Le Parlement européen a adopté jeudi à une très large majorité une résolution symbolique appelant au démantèlement de Google, accentuant la pression sur le géant américain de l’internet et suscitant l’inquiétude du gouvernement des États-Unis.
La résolution, intitulée « Pour la défense des droits des consommateurs sur le marché numérique », propose que la Commission européenne envisage des mesures à long terme pour séparer les moteurs de recherche des autres services commerciaux. Le texte a été adopté par 384 voix pour, 174 contre et 56 abstentions. Chaque année, le Parlement européen vote des dizaines de résolutions destinées à attirer l’attention de la Commission européenne, seule autorité à pouvoir proposer une législation, mais celle-ci se distingue par sa cible implicite : Google.
« Nous voulons donner un signal fort à la Commission européenne, aux entreprises américaines comme Google et aux citoyens », a expliqué l’eurodéputé socialiste Marc Tarabella.
Contacté par l’AFP, Al Verney, porte-parole de Google à Bruxelles, s’est refusé à tout commentaire. De son côté, le gouvernement américain avait déjà exprimé sa « préoccupation » plus tôt dans la semaine. Par la voix du porte-parole de la Mission américaine auprès de l’UE, Washington a mis en garde contre toute décision « politisée », soulignant que l’identification d’entraves à la concurrence devait reposer sur des conclusions objectives et impartiales.
La Commission européenne a ouvert en novembre 2010 une enquête sur Google pour abus de position dominante, reprochant au géant américain de favoriser ses propres services spécialisés au détriment de concurrents tels que Kelkoo ou Expedia. Jusqu’à présent, Google a vu trois de ses propositions de remédiation rejetées, et la nouvelle commissaire à la Concurrence, Margrethe Vestager, a déclaré début novembre qu’elle aurait « besoin de temps avant de décider des prochaines étapes ».

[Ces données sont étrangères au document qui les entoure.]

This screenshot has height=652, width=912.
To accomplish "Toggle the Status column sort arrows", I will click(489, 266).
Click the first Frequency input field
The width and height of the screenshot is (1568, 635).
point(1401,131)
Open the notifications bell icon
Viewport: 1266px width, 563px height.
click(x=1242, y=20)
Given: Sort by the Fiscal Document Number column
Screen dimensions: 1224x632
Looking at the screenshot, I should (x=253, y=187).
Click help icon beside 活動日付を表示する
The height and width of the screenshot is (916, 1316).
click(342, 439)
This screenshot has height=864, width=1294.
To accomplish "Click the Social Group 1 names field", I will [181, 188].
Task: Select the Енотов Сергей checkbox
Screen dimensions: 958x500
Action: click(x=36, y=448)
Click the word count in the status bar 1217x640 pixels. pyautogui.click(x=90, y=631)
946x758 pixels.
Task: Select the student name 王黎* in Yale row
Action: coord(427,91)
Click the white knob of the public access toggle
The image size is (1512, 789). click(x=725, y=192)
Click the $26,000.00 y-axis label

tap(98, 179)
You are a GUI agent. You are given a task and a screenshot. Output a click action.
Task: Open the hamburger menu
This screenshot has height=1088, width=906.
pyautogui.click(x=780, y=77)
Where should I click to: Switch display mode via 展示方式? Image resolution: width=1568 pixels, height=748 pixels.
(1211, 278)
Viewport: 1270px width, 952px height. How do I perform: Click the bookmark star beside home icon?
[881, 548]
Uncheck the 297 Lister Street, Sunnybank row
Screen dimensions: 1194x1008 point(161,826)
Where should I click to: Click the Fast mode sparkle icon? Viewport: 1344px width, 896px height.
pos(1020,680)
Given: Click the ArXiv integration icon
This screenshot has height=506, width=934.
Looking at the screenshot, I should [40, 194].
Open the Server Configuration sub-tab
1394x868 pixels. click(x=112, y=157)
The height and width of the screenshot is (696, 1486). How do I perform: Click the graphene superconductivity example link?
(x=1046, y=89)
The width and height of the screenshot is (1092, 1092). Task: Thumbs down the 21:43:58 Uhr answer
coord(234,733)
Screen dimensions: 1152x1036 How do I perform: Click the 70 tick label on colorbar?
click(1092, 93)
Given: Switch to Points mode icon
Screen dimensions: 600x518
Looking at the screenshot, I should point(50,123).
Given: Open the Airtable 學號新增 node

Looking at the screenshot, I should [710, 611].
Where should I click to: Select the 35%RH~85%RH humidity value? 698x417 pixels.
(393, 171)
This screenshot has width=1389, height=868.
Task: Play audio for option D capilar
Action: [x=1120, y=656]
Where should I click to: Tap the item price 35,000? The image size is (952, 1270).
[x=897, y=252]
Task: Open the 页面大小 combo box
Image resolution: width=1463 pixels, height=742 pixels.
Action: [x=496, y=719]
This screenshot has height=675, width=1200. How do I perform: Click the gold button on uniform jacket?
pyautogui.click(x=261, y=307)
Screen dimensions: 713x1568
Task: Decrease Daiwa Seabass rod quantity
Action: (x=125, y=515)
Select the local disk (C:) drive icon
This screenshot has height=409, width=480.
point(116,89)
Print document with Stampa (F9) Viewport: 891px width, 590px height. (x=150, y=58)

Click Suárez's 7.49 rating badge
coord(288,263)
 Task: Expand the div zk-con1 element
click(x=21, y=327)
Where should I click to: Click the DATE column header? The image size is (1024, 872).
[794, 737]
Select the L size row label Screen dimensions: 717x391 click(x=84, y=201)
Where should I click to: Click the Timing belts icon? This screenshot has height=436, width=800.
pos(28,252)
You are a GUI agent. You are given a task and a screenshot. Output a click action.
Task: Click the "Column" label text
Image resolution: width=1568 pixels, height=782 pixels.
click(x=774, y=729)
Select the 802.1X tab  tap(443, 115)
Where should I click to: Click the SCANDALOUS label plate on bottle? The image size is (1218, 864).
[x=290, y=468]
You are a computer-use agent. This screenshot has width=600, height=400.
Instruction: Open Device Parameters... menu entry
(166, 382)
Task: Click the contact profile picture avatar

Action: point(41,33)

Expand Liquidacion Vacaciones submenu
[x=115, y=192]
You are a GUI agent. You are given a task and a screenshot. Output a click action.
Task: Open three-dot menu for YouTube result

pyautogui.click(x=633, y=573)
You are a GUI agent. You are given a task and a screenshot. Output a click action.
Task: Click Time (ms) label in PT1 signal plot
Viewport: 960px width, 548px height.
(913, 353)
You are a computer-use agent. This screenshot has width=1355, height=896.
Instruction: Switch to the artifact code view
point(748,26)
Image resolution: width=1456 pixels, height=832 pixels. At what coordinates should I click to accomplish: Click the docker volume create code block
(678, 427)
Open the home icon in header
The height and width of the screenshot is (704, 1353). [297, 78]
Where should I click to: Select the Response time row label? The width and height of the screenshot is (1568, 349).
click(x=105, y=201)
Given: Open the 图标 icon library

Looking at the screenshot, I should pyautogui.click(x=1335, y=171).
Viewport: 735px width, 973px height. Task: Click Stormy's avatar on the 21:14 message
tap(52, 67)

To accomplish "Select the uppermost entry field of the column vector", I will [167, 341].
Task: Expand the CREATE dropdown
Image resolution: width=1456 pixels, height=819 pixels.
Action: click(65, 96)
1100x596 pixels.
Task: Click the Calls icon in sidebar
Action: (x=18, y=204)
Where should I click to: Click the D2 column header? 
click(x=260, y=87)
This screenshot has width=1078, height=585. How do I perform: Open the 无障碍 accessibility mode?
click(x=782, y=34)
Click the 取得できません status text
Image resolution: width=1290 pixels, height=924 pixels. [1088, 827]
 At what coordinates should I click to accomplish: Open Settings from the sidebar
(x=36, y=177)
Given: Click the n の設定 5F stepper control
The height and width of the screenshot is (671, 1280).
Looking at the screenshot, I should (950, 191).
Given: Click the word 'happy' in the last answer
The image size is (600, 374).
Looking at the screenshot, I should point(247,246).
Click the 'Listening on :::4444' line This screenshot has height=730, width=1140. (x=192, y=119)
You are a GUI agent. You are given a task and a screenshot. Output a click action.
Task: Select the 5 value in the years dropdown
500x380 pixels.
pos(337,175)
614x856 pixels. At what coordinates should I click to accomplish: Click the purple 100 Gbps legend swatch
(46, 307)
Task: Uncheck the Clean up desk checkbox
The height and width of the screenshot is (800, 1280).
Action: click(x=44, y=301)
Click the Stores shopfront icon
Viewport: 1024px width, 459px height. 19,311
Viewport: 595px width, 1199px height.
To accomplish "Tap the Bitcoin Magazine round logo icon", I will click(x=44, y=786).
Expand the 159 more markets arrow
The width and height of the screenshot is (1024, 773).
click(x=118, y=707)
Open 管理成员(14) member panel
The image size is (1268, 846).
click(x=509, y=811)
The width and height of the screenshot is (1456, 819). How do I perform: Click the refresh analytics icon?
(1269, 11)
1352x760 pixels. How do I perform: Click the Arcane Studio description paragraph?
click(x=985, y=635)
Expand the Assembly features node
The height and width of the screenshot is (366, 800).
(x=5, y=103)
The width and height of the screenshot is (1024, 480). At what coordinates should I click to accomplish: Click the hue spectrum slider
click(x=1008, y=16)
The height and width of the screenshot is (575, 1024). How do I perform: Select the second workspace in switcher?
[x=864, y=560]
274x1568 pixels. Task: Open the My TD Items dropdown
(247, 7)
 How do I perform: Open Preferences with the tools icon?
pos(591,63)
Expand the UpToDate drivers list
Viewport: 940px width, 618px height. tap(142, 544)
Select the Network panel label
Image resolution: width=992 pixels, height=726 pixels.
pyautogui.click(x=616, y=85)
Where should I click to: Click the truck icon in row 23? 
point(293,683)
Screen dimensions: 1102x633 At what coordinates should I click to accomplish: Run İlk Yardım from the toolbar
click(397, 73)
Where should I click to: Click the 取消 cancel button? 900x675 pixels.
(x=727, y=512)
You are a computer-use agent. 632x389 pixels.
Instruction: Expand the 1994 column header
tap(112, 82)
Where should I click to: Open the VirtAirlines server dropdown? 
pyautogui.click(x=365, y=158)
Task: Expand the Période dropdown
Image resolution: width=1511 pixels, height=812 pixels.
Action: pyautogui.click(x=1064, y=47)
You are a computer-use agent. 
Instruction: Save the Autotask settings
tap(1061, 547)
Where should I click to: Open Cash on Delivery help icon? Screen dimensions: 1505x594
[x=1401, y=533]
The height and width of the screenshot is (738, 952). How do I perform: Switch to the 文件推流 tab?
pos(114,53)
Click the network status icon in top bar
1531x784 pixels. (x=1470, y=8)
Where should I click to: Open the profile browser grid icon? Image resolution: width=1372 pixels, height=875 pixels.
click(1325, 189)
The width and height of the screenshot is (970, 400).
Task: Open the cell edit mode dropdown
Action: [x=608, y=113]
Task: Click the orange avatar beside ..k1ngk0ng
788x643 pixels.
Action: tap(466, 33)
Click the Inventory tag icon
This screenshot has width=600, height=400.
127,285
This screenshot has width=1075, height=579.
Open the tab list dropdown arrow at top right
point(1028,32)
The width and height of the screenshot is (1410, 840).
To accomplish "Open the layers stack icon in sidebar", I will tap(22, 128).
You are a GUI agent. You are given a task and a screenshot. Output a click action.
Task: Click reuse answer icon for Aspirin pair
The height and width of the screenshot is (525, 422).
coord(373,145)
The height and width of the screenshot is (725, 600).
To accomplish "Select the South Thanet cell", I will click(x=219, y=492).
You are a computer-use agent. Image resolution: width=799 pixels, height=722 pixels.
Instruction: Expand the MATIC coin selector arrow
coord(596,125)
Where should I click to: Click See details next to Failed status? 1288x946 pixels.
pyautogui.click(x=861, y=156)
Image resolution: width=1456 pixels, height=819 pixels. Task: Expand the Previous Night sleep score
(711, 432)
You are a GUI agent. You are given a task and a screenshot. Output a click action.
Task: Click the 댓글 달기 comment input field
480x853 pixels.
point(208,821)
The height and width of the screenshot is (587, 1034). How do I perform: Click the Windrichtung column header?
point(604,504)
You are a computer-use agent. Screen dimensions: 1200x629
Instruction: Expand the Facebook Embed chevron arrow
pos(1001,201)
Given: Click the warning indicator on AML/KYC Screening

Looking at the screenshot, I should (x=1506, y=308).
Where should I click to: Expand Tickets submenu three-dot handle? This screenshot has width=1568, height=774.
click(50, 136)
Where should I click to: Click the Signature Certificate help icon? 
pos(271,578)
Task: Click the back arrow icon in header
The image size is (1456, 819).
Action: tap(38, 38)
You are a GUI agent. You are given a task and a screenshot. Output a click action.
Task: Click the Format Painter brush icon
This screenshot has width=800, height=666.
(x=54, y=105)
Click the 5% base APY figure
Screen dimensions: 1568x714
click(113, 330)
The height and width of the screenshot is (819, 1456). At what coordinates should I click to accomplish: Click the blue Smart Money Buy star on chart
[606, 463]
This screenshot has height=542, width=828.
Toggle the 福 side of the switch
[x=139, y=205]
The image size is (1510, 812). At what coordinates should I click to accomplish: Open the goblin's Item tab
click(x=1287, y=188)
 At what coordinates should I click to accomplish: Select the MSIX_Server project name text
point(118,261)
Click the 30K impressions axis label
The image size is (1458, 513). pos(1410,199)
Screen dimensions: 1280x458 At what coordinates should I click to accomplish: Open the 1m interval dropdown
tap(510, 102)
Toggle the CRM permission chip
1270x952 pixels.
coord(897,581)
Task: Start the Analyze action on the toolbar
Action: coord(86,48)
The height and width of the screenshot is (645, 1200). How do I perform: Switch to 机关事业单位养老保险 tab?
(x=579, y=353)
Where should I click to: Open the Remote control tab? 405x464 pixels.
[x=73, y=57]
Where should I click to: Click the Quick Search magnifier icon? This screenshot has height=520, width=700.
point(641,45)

Aux États-Unis, les autorités avaient clôturé une enquête similaire en 2013, ne trouvant pas de preuve d’abus de position dominante dans la recherche en ligne.
Vers un renforcement de la régulation européenne
Présente à Bruxelles pour une réunion ministérielle sur les télécoms, la secrétaire d’État française chargée du numérique, Axelle Lemaire, a souligné que si le texte voté à Strasbourg n’avait « pas de valeur juridique », il exprimait de manière forte la volonté des eurodéputés. Elle a insisté sur la responsabilité des États de s’emparer du dossier et de vérifier si le cadre réglementaire de l’UE permet de répondre à des abus de position dominante pouvant devenir « écrasants ».
Son homologue allemand, Matthias Machnig, a appelé à un « réexamen des règles de la concurrence » pour les adapter à l’économie numérique. Les deux ministres ont annoncé avoir écrit conjointement à la Commission pour lancer une consultation publique sur la régulation des géants du numérique, incluant une réflexion sur l’imposition fiscale, citant Google, Apple, Facebook et Amazon.
Droit à l’oubli et pression accrue sur Google
La semaine a également été marquée par de nouvelles tensions concernant le « droit à l’oubli numérique ». Suite à un arrêt de la Cour de justice de l’Union européenne en mai, les moteurs de recherche doivent supprimer les références à des pages périmées ou non pertinentes concernant des individus. Mercredi, les autorités européennes de protection des données ont adopté des lignes directrices élargissant cette obligation à tous les résultats de recherche de Google, y compris Google.com, et non seulement ses déclinaisons nationales. Google a indiqué qu’il n’avait pas encore pris connaissance de ces directives et qu’il les examinerait « soigneusement ».